In Genesis, Adam and Eve enjoyed open discourse with God until sin entered their souls and they hid themselves from him. Ever since the fall “hiding” has been a common trait in human relationships. Everyone employs a defense mechanism of “self-preservation” which began in our early childhood. Ever notice how shamelessly honest two-year olds are about everything? But that changes when their honesty creates problems with others. So they hide their thoughts and feelings to avoid the backlash. By the time we become adults, we carry baggage from past relationships that had shaped our style of communication; a style in which misunderstandings occur, relationships breakdown, and offenses are created.
Two basic ingredients are needed for good communication at levels 4 and 5 mentioned last week. They are time and honesty. Something many leaders avoid on account of their busy schedules.
It takes time to build safe relationships. You have to make such friendship a priority with another person for it to build into something meaningful. This is especially important during the courtship period of future spouses, and afterward in marriage. Because of our sin nature, safe relationships require constant attention and work. It isn’t automatic. It takes time to develop and maintain. If you’re married, you must prioritize time with your spouse and your children, providing time for your undivided attention. There needs to be a sharing of information and ideas beyond Level 2 facts with those you’re closest to. You need to share your thoughts and feelings, too. To do this, create an atmosphere for time. Making time with family can be an essential part of your day and the investment has long-range blessings down the road. God spent time with Adam and Eve in the garden. Jesus spent time with his disciples. How much time do you spend with the most important people in your life?
The second basic ingredient to build safe relationships is honesty. The scripture in 1 John 1:5-7 says:
God is light; in him there is no darkness at all. If we claim to have fellowship with him yet walk in darkness, we lie and do not live by the truth. But if we walk in the light, as he is in the light, we have fellowship with one another.”
This passage shows that fellowship is directly related to not hiding, but being completely open and honest. Real understanding between close friends will always break down when we withhold truth from each other. Fear of truth, guilt and hidden sins are all contributing factors to poor communication.
Honest communication carries two essential components. The first is effectively sending the message. Make sure the listener accurately interprets what you’ve shared with them. If you’re talking, be sure he or she doesn’t interrupt you before you’ve made yourself clear. Have them repeat what they think they heard and then, if needed, readjust your statement for greater clarification. If the listener misunderstands, keep cool and don’t react to the misunderstanding. Simply readjust your statement until they do. Remember, the other person doesn’t have to agree with you, only to understand accurately what you’ve said.

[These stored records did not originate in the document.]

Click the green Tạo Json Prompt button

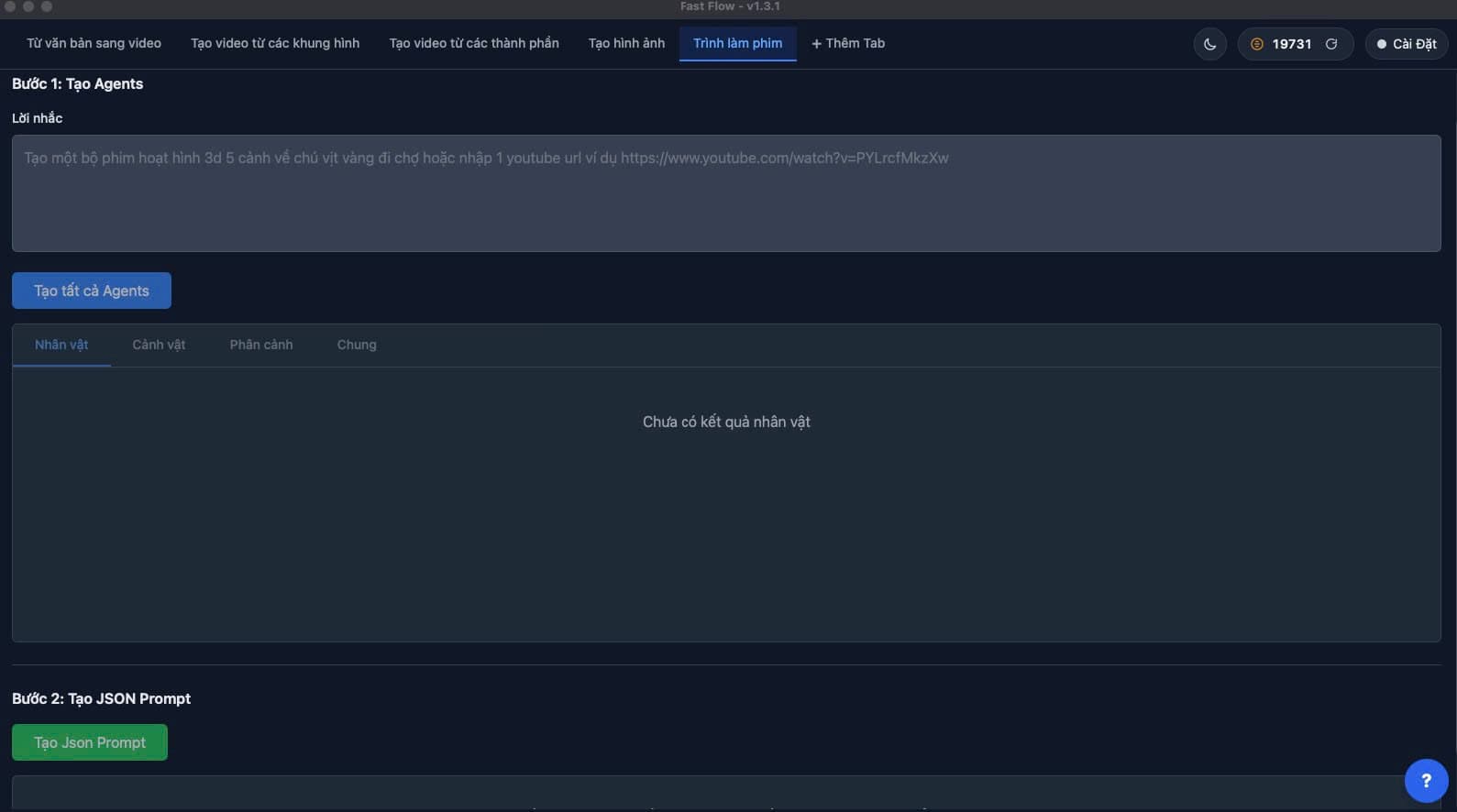(90, 742)
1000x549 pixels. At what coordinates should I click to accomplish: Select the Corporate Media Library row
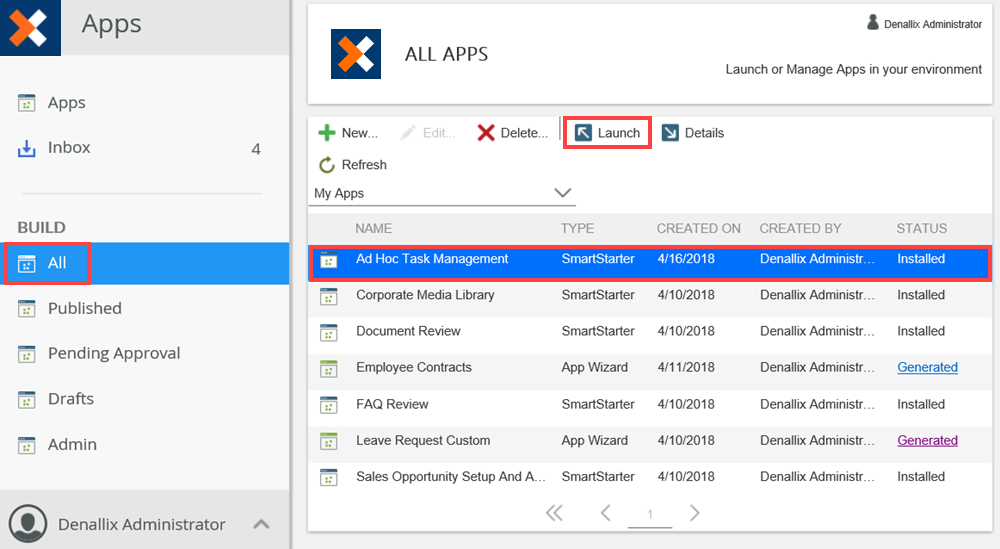425,295
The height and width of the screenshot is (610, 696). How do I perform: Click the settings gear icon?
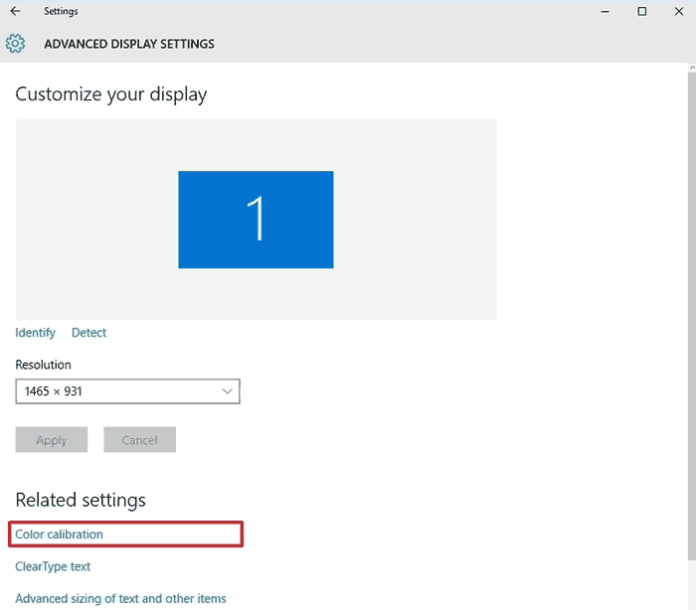click(15, 44)
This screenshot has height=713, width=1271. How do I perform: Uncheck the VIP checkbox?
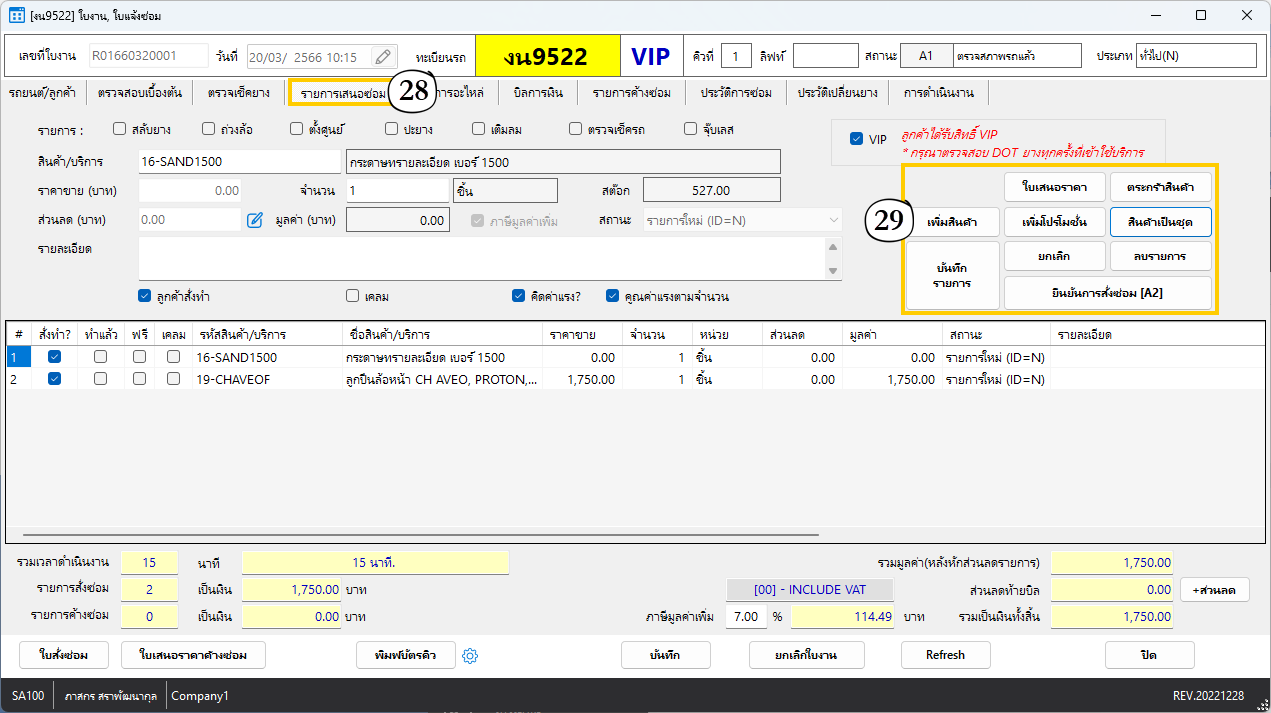(x=856, y=139)
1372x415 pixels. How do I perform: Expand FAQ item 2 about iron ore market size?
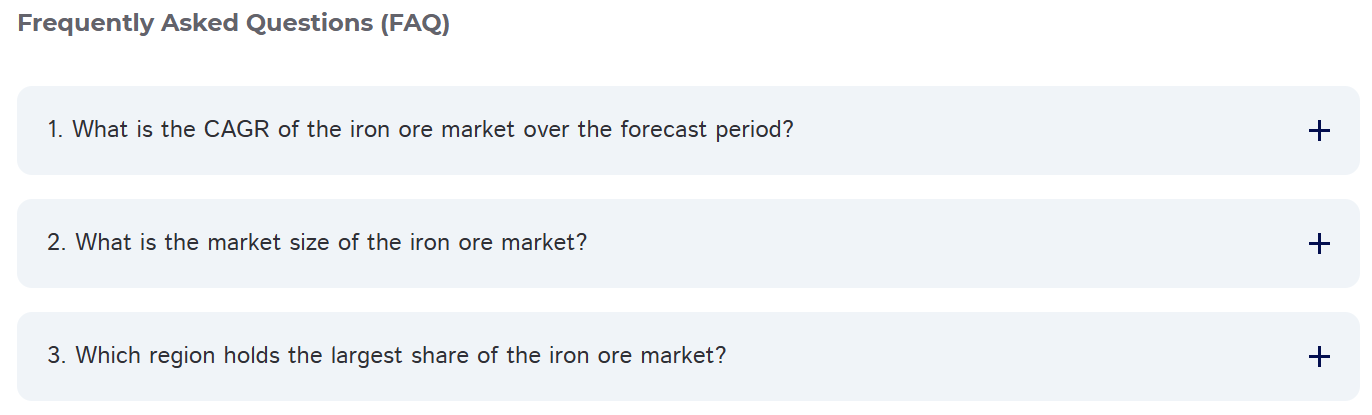click(688, 243)
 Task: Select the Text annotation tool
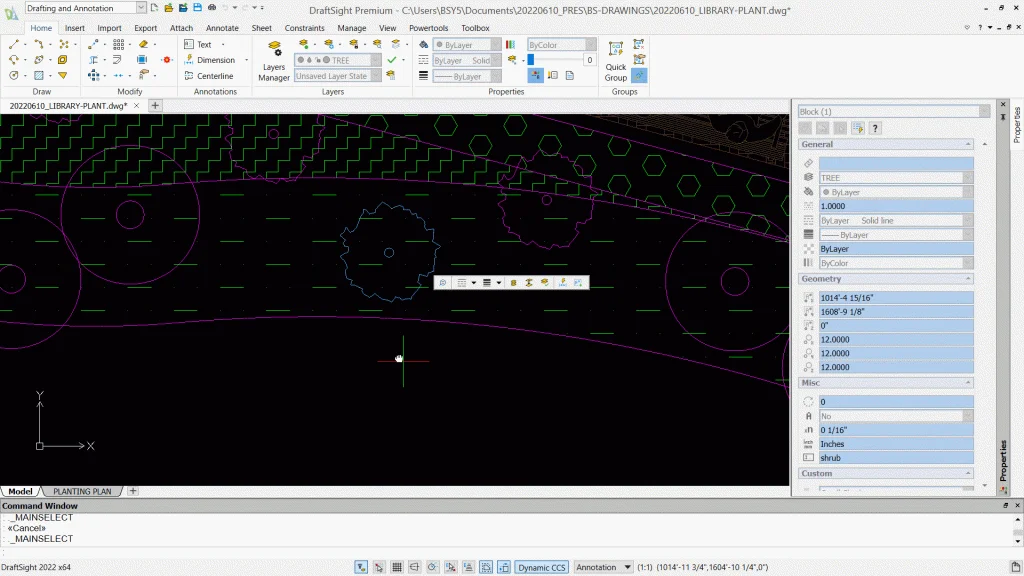203,44
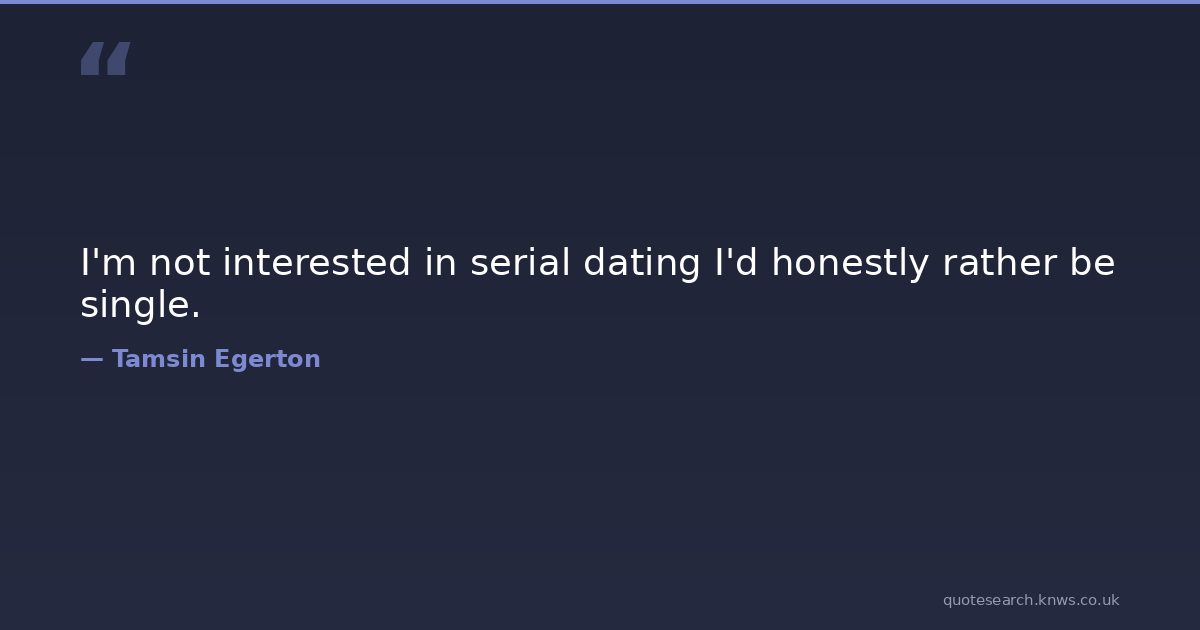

The second part of honesty in your communication is having good listening skills. James says in his epistle, “Everyone should be quick to listen, slow to speak.”1 It’s our tendency to not
1 James 1:19
give others our undivided attention when they’re sharing their thoughts, ideas, or feelings. This might be due to the fact that we hear several times faster than someone can speak, so our minds wander or jump ahead to interrupt them with our conclusions. Solomon warned against this when he said, “The person who answers before listening—that is their folly and shame.”2 This is why people tend to go to pastors, priests or professional counselors rather than their spouse or biased, opinionated friends. They want to talk with people who endeavor to understand them. Teenagers especially will do this. They’ll go to their friends before they go to their parents or an adult. Why? Because they feel safer with their friends who will listen. Because some parents haven’t shown themselves to be good listeners. Instead they react like judges, handing down a verdict. Poor listening on our part convinces the one who’s talking to us that we don’t care and are merely tolerating the time we’re spending with him or her. It especially shows up when your responses are superficial, clichéd or trivial.
When you as a leader learn how to listen intently, respond wisely and communicate effectively, you’ll be a person who is sought out for counsel. When was the last time your associates, friends, spouse, children, or acquaintances saw you as a safe person who would listen, understand and care? Jesus was a master at this, and our greatest example for artful communication.